Epi – what? Those were my first thoughts when I came across those two words that have forever changed my life. Epidermolysis Bullosa. That is a mouthful – and like most people I know, it was something that I had never heard of.
So much has happened in over a year – but I can clearly remember when I first discovered EB. I’m not sure where I came across the photo (maybe on Pinterest) – but it was literally the photo that spoke a thousand words. It was a photo of a small child’s hand caressing a mother’s face – the tiny baby hand appeared to be burned. I clicked on the photo and it brought me to a blog….”EB’ing a Mommy.” I spent hours that day reading about Tripp and Courtney Roth. It was something so awful that I could not fathom the pain that Tripp was suffering – or the agony that Courtney was going through caring for her baby boy. I read Courtney’s blog every so often, but not on a daily basis – it was something that I checked in on every once in awhile. And then it happened….January 16, 2012 I dropped the boys off and returned home to start working. I clicked on the internet…..and across the news-feed I read the headline, “Boy with Rare Skin Disease Dies.” I instantly knew it was Tripp. I clicked on the story and read of Tripp’s passing just two days before. I returned to Courtney’s blog and spent hours reading up on what I had missed since the last time I had visited. I was devastated. I don’t know how else to explain it, I could not stop crying. I called in sick to work – I went and picked up my boys early and held them tighter than ever before. From that point on – I made it my mission to learn as much as I possibly could about EB.
I had started following many pages on Facebook about EB. One of them was EB Part of the Cure. I noticed many people were asking about bracelets or fundraisers in honor of Tripp. I decided to step out of my comfort zone and become involved. I had wristbands made that said “Cure EB” and “Remembering the EB Angels”….. my plan was to sell them and donate the funds to PUCK. I figured the amount of money I raised through selling wristbands was more than the money I could donate personally – so I found a website and ordered them. I’m not sure why – but I was definitely very nervous about what I was venturing into. I came across another page on Facebook – the “I Refuse” event…..at the time, it was still an event in the making – but it was aimed at raising awareness, and I knew I wanted to help if I could.
Well, long story short – this all was the start of something that I have become very passionate about. I have met and worked with some AMAZING advocates – and have come a long way from where I was a little over a year ago. At the time – I had no idea what I was getting into – or what I had to offer – but I decided that I will just do what I can – and help where I can – to help these families dealing with EB. I think that many people are afraid to get involved in anything outside of their comfort zone – because they feel like they have little to offer – so instead, they do nothing at all. But the truth is, everyone can do SOMETHING to make a difference. In June, I put on an online auction to raise money for costs associated with Jackson’s BMT. In August, I finally met my fellow advocates Christie, Melinda, Sooann, and Andrea in Minnesota and we had the opportunity to meet Jessica and Jackson in person and talk with Dr. Tolar. He is truly an amazing and compassionate man. From running in honor of Aubrey in Michigan, raising thousands for DEBRA to the Wings of Hope Luncheon in MN to raise funds for PUCK, to helping out local families dealing with EB in my own town – I have decided I will do whatever I can to raise awareness and help families dealing with this awful disorder.
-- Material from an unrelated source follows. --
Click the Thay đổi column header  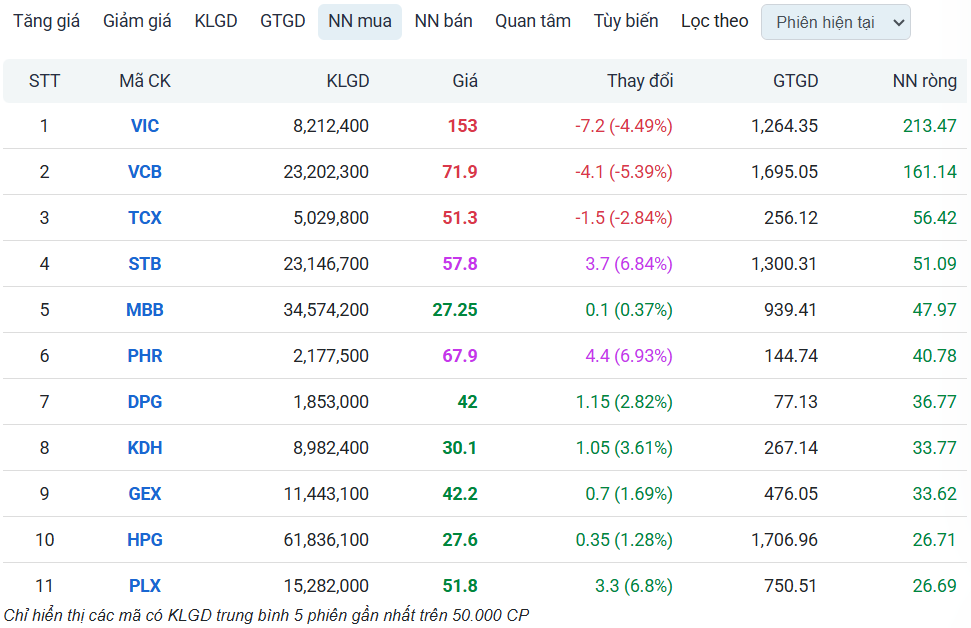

Every time someone with EB passes and another precious baby with EB is born, my heart breaks a little more. Epidermolysis Bullosa is the most unimaginable disorder that I know about…..which is why I have decided to advocate for these precious families. More awareness, equals more funding, equals more research, equals….one day – a cure. I pray that in my lifetime – I will see a cure for EB.
Kerri said it best…..”One person can make a difference, everyone should try.” If more people acted on this – we would all be in a better place.